Rid the internet of animated gifs, esp. ugly ones like that.

I'm pretty sure anyone laughing at this bug is not a programmer.

And for those who are programmers, go on the internet, find the specification for animated gifs, and try to code a animated GIF decoder, one that is fast. And that without stealing code from others. How many times do you think your decoder will crash while in development until you get a stable version? How much time before you are sure that no GIF can ever crash it, even corrupted ones? How can you test all possible GIF sizes, palettes and animation parameters possible? There are billions of possibilities if you also take into account the possible contexts inside which it's being run. Sure you can try a range of possibilities, and make sure to test extreme parameters and corrupted files, but you'd never be %100 sure. The more sure you want to be, the more time it takes to test it. Maybe, just like in the WebKit/Safari bug, there is a special case that could crash your decoder in your "shipping" version.

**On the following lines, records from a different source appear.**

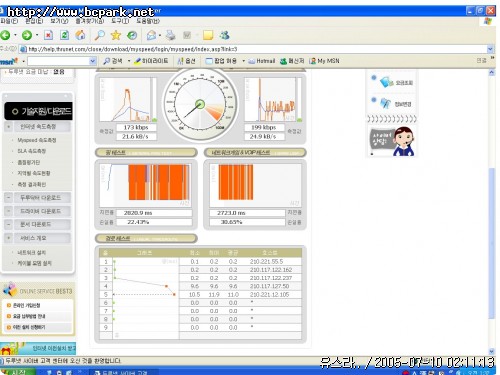
Task: Expand the 문서 다운로드 sidebar section
Action: 9,224
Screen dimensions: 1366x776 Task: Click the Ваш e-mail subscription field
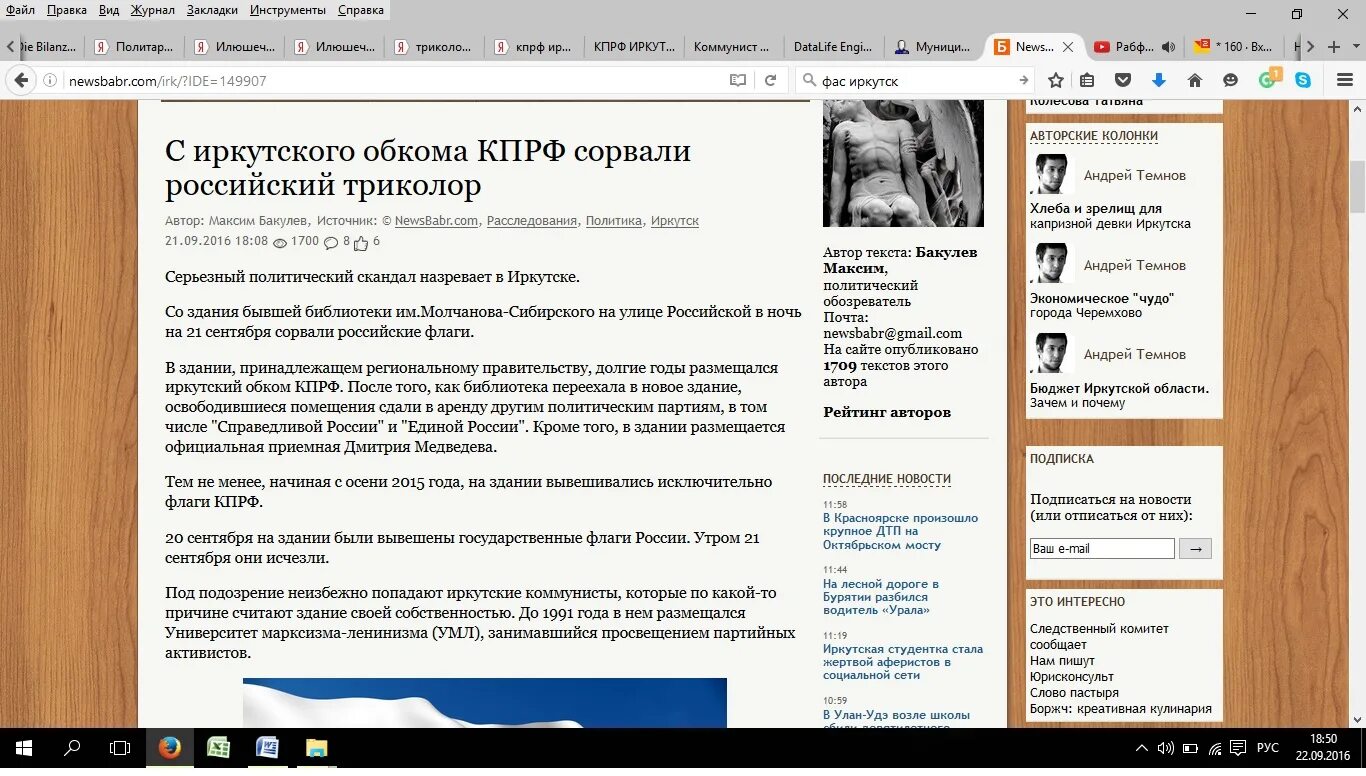click(1101, 548)
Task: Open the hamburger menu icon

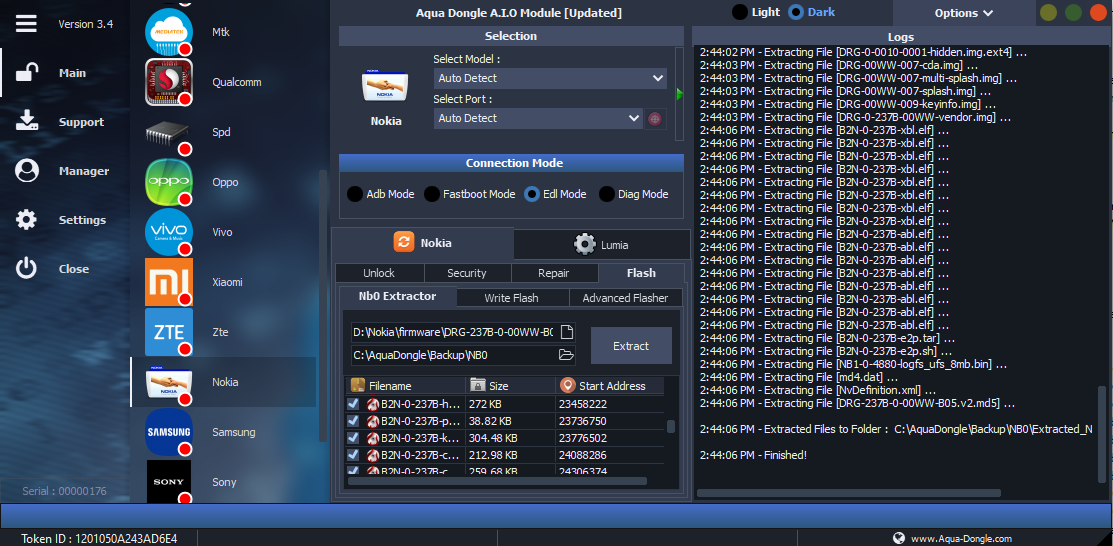Action: [27, 23]
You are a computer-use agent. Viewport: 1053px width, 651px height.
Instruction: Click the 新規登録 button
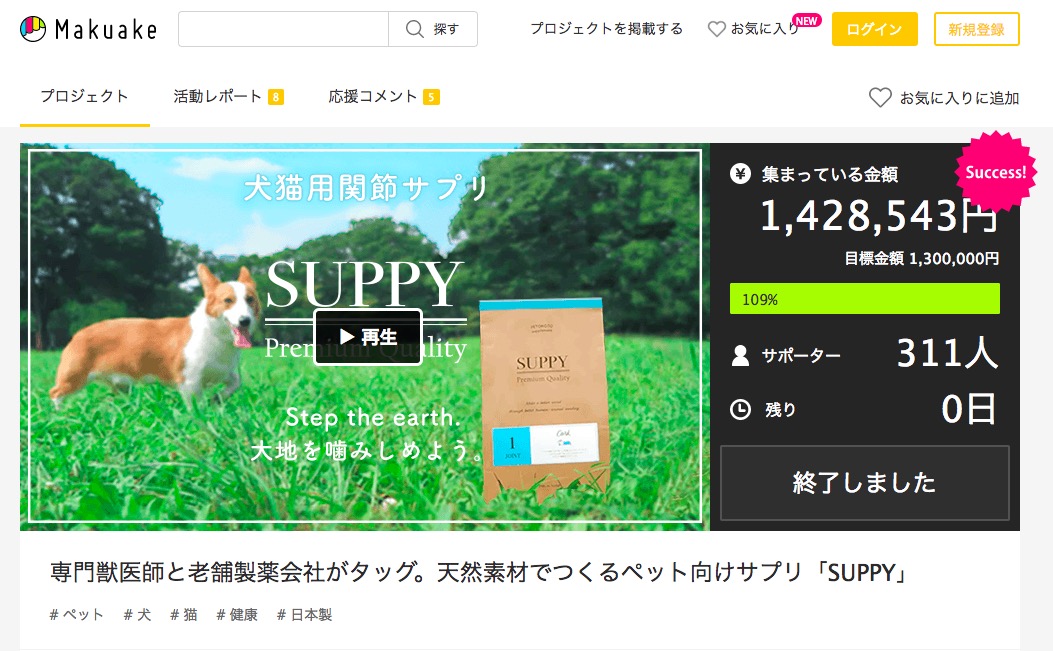pos(976,29)
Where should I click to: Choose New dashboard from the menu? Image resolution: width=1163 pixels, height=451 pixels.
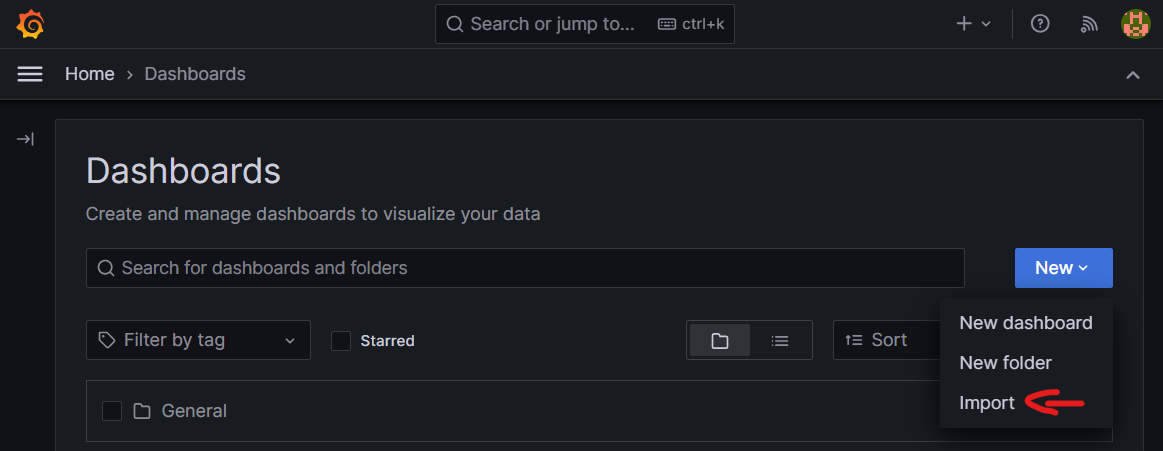point(1025,323)
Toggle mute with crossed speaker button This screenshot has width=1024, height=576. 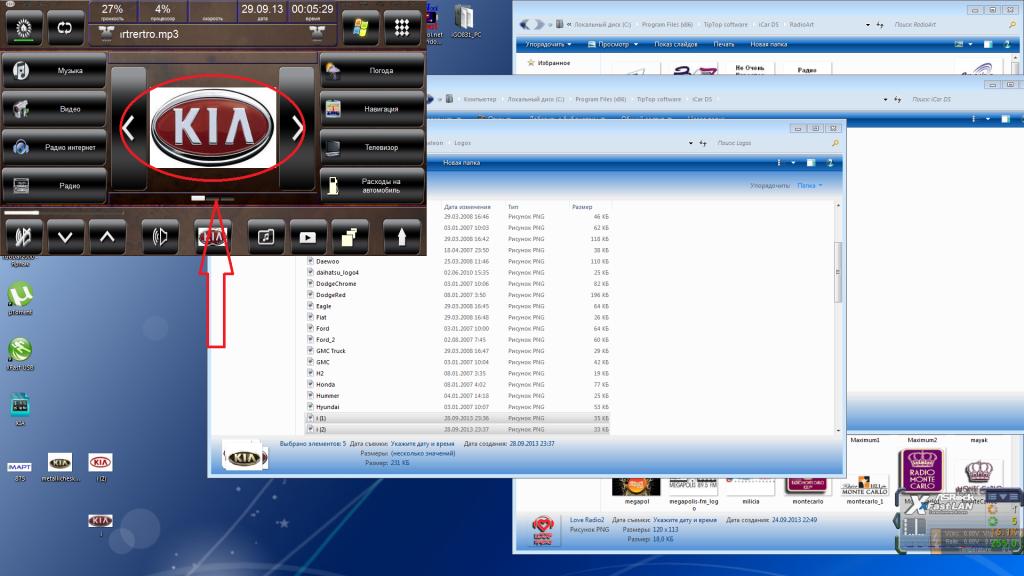(23, 238)
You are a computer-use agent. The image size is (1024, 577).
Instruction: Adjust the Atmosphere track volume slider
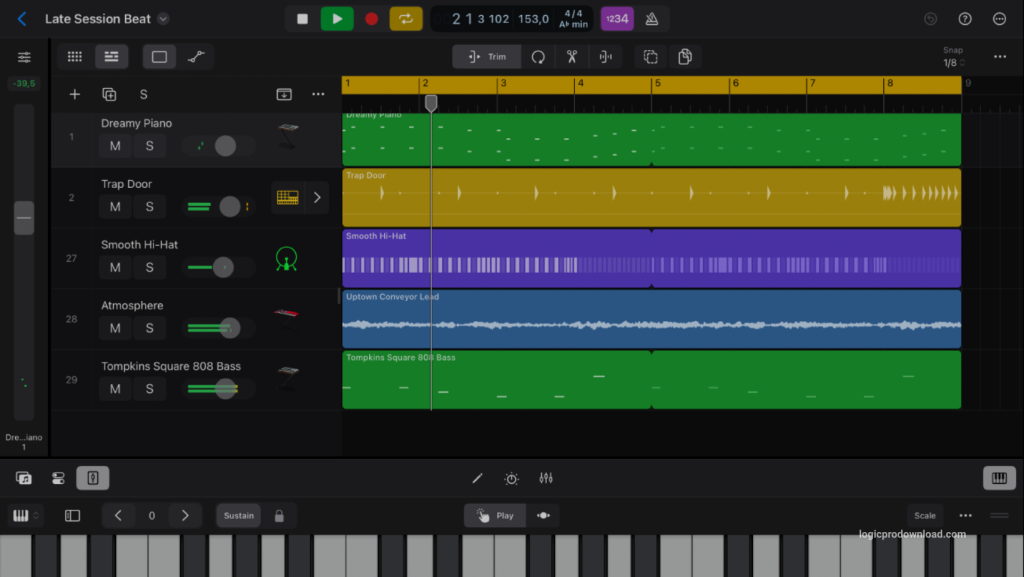coord(229,328)
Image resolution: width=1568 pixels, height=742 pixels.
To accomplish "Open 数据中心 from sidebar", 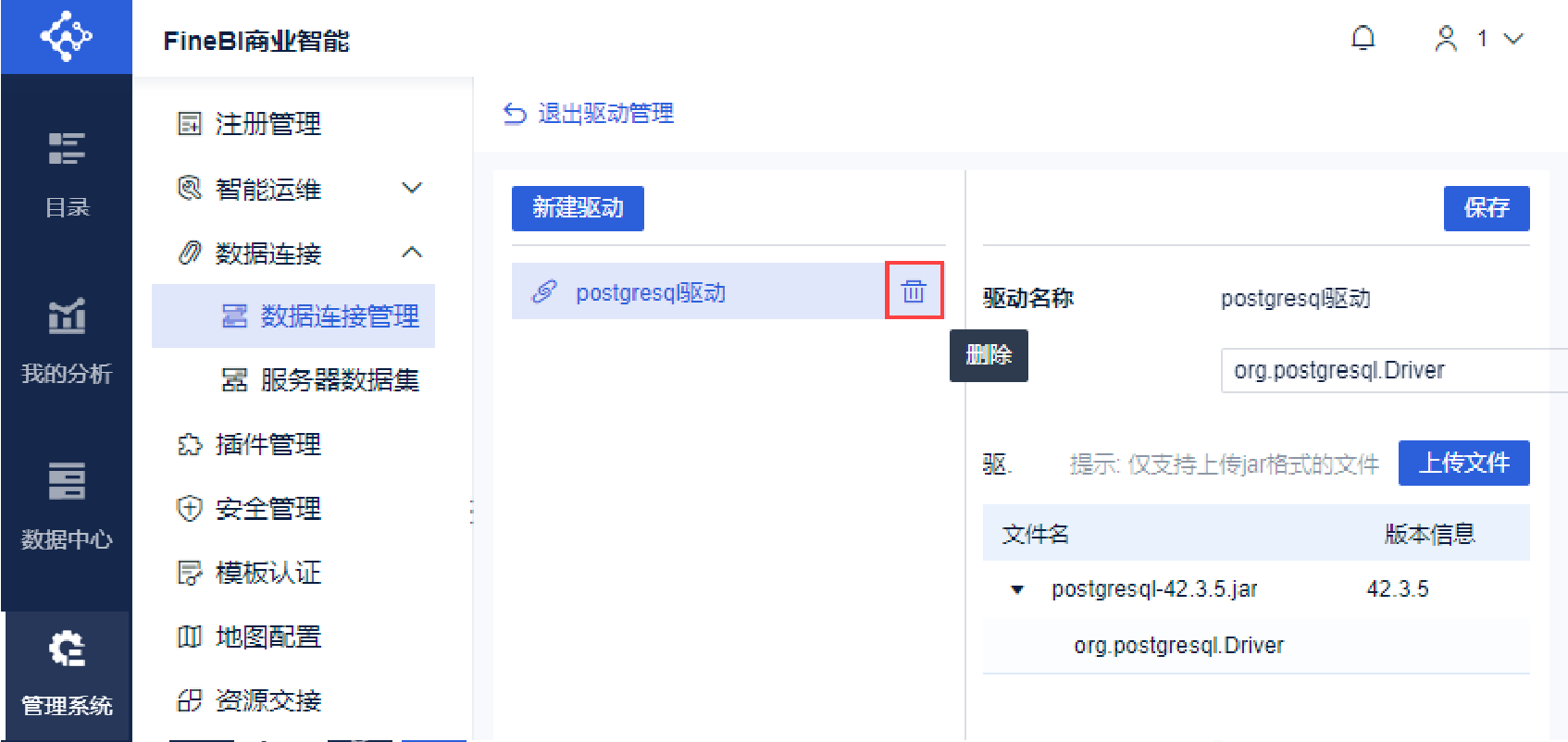I will 67,506.
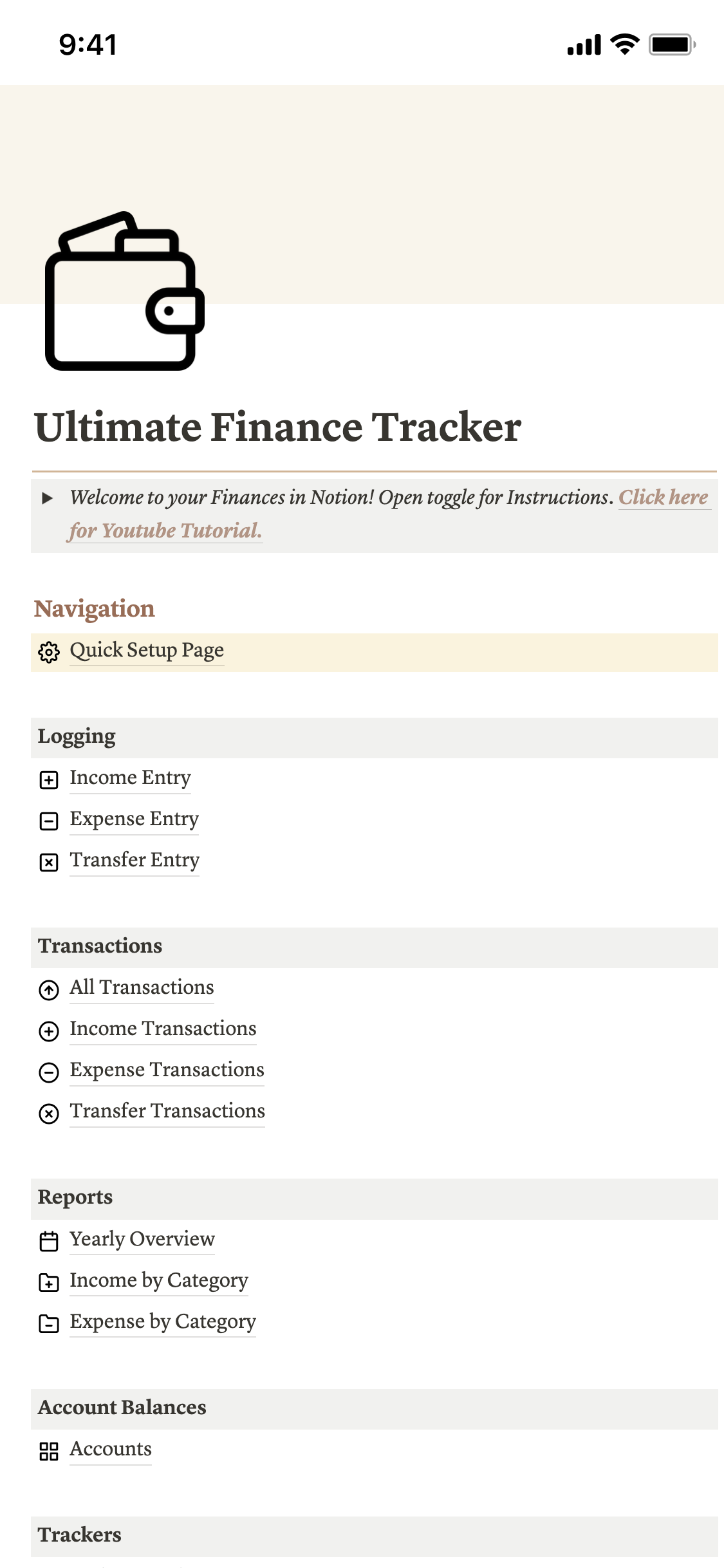Open the Income Transactions page
Viewport: 724px width, 1568px height.
pos(163,1029)
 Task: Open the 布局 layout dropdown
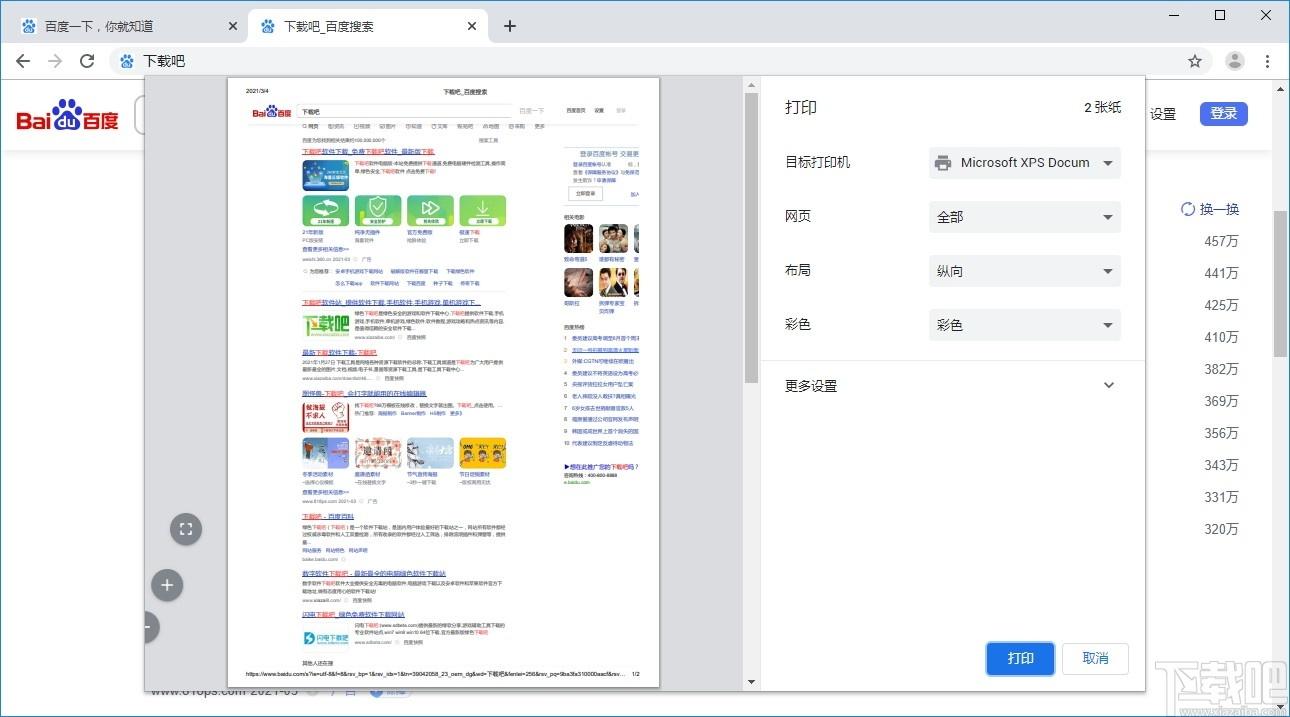(1025, 271)
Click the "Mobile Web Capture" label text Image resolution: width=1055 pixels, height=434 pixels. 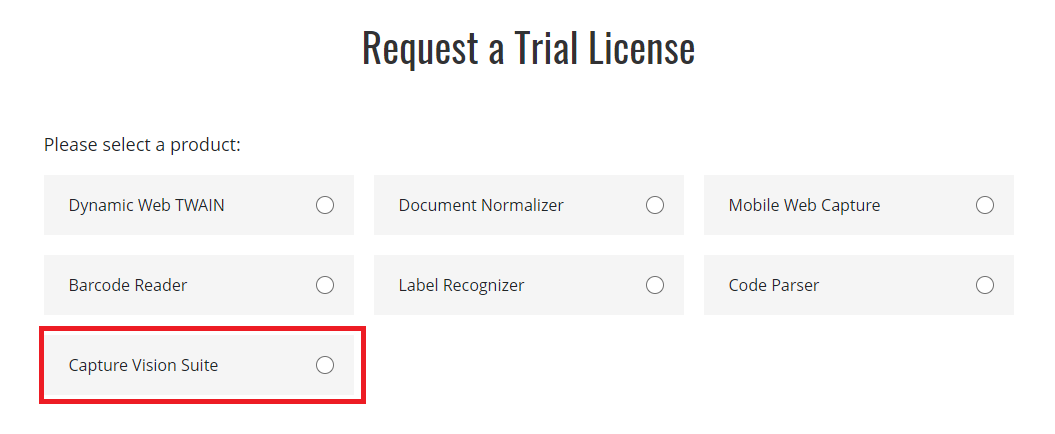pyautogui.click(x=804, y=205)
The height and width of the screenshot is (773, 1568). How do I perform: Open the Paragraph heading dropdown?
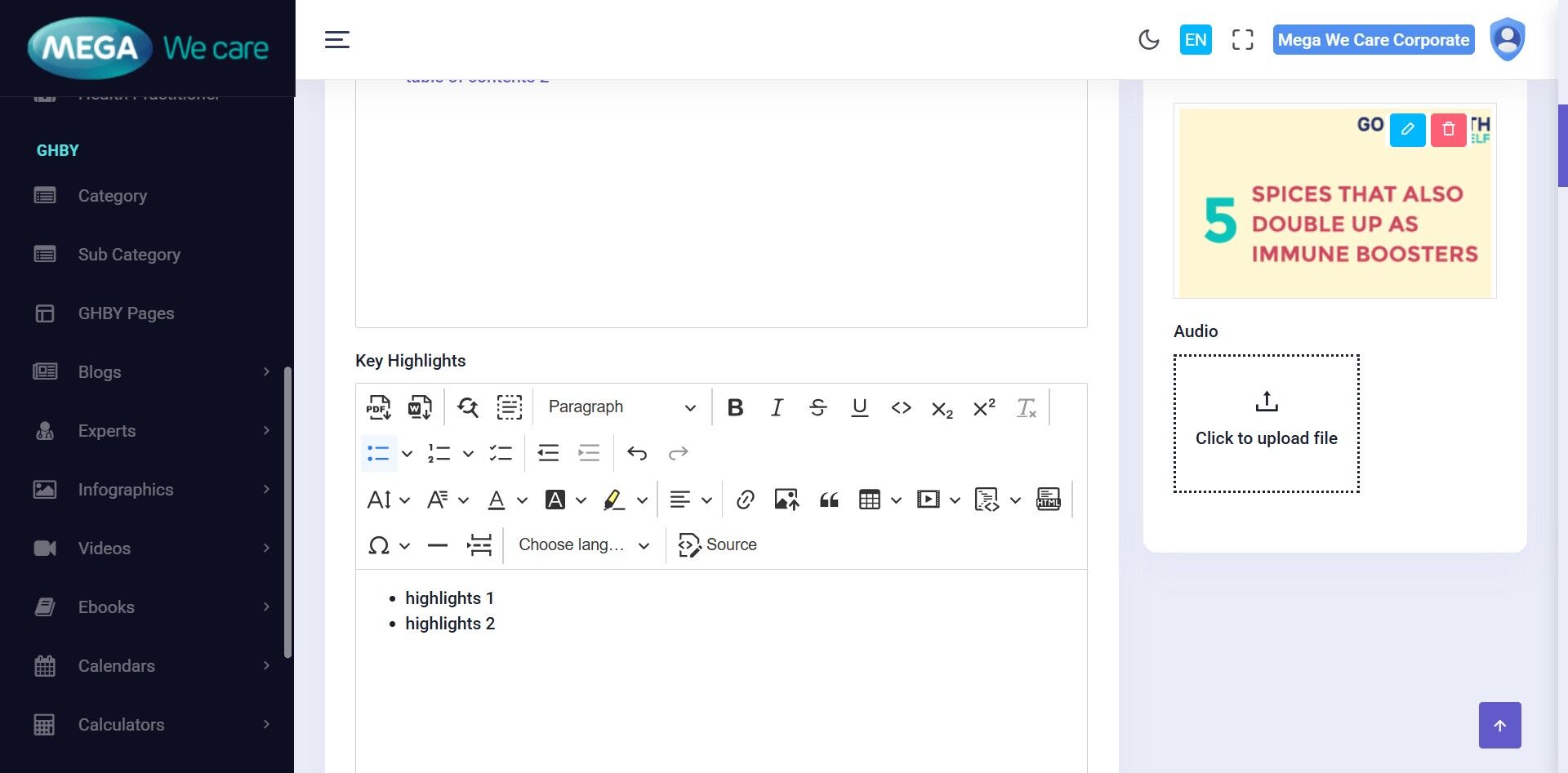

Actually, until relatively recently it was possible to crash just about any browser with a corrupted image (JPEG, PNG or GIF). I'm sure there are plug-ins like video players that can crash on specific movies. I'm pretty sure I could lock just about any browser with a flash movie. There is nothing extraordinary about a corrupted file making a browser crash, but since Apple is in the spotlight, you get this kind of coverage: "Look Macs are not safer after all! because one GIF file can make the browser crash!"

Another reason why people talk about it is that sometimes, these crashes can be exploited to execute malicious code. But it's not automatically the case. Until now, none has proven that you could use the GIF bug in WebKit/Safari to execute code. There is only vague speculation about it in comments found in the linked page.

Sometimes you have to reload the image three or four times for Safari to crash and it may take tens of seconds to do so, at least in Safari 2.0.1 (412.5) running under 10.4.2.